The National Security (State Threats) Act 2026 received Royal Assent on 8 July 2026. Under the new framework, support for a designated body can bring up to 14 years in prison, while espionage, sabotage or foreign interference carried out for or on behalf of a designated body can carry a sentence of up to life. Prosecutors will no longer need to prove a foreign power connection in every case, lowering the evidentiary hurdle for cases involving people working with hostile groups.
The move targets Iran-linked activity in Britain and across Europe, especially incidents involving Jewish and Israeli communities and Persian-language media. IMCR publicly claimed seven attacks at UK locations, including the antisemitic arson attack on four Hatzola ambulances in Golders Green on 23 March 2026. Members of the IRGC Qods Force were behind IMCR and almost certainly directed its attacks across Europe.

That Golders Green attack began at about 01:35, when the four ambulances used by the volunteer-led Jewish community service were set on fire. London Fire Brigade sent six fire engines and around 40 firefighters; exploding cylinders shattered windows in an adjacent block of flats. Police later displaced 34 nearby residents as a precaution. On 20 April, Counter Terrorism Policing was investigating a broader series of arson attacks and incidents in London, including incidents in Finchley, Hendon and Harrow, and eight arrests had been made over Golders Green, with four people charged.

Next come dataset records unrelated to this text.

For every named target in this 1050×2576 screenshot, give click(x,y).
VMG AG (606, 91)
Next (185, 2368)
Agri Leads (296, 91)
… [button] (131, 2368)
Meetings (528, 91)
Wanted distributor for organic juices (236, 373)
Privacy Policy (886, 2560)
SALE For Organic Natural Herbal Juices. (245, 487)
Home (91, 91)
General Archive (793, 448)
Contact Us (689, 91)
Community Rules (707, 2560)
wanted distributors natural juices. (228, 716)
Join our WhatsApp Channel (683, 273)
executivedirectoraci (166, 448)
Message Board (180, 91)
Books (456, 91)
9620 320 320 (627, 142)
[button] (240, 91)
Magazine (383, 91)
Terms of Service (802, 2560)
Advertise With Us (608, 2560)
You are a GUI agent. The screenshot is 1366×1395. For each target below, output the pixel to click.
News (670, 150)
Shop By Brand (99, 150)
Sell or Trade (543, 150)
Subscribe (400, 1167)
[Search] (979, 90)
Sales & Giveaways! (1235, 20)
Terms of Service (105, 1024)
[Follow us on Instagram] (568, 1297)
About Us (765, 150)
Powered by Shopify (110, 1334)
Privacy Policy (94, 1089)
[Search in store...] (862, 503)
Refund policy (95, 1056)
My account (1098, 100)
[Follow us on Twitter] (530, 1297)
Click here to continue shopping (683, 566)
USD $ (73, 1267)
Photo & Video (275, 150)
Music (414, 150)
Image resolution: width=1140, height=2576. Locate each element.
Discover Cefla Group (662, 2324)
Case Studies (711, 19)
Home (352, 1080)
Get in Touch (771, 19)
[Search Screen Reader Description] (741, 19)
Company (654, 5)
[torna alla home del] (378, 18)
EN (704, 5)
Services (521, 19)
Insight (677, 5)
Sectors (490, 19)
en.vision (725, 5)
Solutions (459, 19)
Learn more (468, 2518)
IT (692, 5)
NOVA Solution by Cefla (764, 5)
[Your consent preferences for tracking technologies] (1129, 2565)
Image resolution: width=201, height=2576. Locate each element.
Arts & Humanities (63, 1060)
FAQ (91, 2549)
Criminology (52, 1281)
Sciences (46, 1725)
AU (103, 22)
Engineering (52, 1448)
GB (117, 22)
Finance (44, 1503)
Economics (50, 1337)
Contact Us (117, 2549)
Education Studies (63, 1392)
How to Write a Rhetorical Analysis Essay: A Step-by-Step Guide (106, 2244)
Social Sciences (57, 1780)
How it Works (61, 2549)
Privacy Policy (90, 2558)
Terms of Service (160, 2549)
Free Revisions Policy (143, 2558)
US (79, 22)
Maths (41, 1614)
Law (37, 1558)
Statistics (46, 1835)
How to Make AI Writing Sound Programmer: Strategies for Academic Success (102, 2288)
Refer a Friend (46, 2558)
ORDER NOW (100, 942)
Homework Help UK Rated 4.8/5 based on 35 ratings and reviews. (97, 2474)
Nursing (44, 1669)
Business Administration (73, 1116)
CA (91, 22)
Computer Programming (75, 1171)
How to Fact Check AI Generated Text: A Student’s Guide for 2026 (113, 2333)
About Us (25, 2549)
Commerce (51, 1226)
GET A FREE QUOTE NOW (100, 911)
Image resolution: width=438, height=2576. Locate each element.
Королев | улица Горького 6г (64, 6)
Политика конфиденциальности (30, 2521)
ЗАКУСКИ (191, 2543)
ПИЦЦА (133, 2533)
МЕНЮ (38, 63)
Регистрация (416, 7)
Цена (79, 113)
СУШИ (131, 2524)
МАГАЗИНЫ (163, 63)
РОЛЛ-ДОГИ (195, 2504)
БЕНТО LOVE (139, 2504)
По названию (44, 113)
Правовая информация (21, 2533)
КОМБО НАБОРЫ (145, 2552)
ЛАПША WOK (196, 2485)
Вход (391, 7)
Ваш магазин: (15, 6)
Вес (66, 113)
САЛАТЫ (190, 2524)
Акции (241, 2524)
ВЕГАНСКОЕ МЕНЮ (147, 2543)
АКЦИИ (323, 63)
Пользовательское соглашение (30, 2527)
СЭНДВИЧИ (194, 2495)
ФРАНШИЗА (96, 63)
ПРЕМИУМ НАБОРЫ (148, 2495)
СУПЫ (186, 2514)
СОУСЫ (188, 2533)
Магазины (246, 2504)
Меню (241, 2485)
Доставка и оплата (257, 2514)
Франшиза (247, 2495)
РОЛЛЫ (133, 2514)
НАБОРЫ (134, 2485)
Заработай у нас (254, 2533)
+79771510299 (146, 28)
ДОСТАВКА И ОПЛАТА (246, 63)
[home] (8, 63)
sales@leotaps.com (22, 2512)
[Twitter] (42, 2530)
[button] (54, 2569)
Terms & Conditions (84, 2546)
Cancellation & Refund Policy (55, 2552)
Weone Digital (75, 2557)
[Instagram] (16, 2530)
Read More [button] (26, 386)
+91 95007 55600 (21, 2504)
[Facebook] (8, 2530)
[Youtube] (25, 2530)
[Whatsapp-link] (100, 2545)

In March 2025, the entire Iranian state, including the IRGC and the Ministry of Intelligence and Security, was placed on the enhanced tier of the Foreign Influence Registration Scheme. The government has also sanctioned more than 550 individuals and organisations linked to the Iranian regime. Parliament’s Intelligence and Security Committee described Iran in July 2025 as a “wide-ranging, persistent and unpredictable threat,” while MI5 tracked more than 20 potentially lethal Iran-backed plots in the previous year in October 2025.